I am starting not to like it so much. Since January, I have done at least a dozen obits. In no order at all: B.B. King, Ben E. King, Ornette Coleman, Joe Cocker, Jack Ely, Jean Ritchie, Guy Carawan, Don Covay, Lesley Gore, John Renbourn, Evelyn Starks, Percy Sledge, Marcus Belgrave, Errol Brown, Bruce Lundvall, Lenore Travis and Lyle Centola.

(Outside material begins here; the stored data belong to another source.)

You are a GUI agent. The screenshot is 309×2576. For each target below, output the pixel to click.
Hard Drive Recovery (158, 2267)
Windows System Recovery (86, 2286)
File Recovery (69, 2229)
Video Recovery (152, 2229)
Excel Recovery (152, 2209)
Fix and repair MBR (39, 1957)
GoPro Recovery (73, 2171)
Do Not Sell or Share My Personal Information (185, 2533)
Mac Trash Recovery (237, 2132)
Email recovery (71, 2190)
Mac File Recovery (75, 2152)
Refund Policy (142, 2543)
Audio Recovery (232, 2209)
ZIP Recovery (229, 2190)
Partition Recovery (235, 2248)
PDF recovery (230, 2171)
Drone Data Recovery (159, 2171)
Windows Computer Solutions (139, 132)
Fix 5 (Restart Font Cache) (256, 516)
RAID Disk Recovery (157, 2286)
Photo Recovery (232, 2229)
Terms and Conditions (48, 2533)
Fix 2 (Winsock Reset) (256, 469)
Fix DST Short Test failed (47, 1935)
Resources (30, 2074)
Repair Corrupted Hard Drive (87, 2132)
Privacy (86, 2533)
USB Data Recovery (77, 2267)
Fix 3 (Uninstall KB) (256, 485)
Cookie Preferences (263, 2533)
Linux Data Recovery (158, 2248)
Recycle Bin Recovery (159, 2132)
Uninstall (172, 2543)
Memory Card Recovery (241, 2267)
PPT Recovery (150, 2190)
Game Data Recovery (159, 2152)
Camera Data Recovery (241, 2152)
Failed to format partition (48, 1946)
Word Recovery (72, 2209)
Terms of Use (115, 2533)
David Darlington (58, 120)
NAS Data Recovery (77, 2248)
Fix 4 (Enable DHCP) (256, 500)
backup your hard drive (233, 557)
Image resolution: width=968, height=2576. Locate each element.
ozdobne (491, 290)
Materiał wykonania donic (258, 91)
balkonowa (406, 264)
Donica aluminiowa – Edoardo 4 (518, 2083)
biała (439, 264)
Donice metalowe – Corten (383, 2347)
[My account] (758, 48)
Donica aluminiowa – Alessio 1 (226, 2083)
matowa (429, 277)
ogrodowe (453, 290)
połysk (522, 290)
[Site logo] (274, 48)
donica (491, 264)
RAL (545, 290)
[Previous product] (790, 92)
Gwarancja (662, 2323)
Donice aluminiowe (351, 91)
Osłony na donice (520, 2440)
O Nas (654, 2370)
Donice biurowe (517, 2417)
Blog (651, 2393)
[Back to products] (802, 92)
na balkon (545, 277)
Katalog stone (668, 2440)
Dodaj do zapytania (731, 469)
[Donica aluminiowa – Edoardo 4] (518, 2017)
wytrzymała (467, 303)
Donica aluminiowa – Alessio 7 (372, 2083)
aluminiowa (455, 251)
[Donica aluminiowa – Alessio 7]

That list includes the Kings, two of the greatest R&B/soul artists ever; one of that genre’s greatest songwriters, Covay; a pair of its most singular and spectacular voices, Sledge and Cocker; two great proselytizers of folk songs and folk singing, Ritchie and Carawan. It has Ely of the Kingsmen, who is perhaps the greatest one-hit wonder of all time (especially since his hit was swiped and his name temporarily erased from history, forget about royalties); in Gore, arguably the first female vocal star of the modern rock era; and two great discoverers and trainers of talent in Starks, who found the nonpareil singer/songwriter Dorothy Love Coates, who then led Evelyn’s Gospel Harmonettes to great glory, and Belgrave, whose great work with Ray Charles led him to Detroit where he played with damn near everybody and nurtured almost all the recent jazz grandees from the Motor City: James Carter, Regina Carter, Geri Allen, Kenny Garrett and many many others (and not only jazzers, for that matter). Jean Ritchie brought her beloved Appalachian culture to the rest of the nation, if not the world, at the time of the folk revival; she was a major instrumentalist, a key discoverer and historian of song, and a fine songwriter. Renbourn’s work with Pentangle redefined English folk as a searching, yearning counterpart of jazz. Guy Carawan gave “We Shall Overcome” to this country’s greatest liberation movement of our time, the Southern civil rights movement, a signature song that now speaks for freedom-seekers across the planet; he too was a significant song collector, a historian and writer, perhaps our greatest musical activist after Pete Seeger and Paul Robeson. Erroll Brown of Hot Chocolate was, in the United States, a one-hit wonder but what a hit, a love song whose core was the audacious declaration, “I believe in miracles!”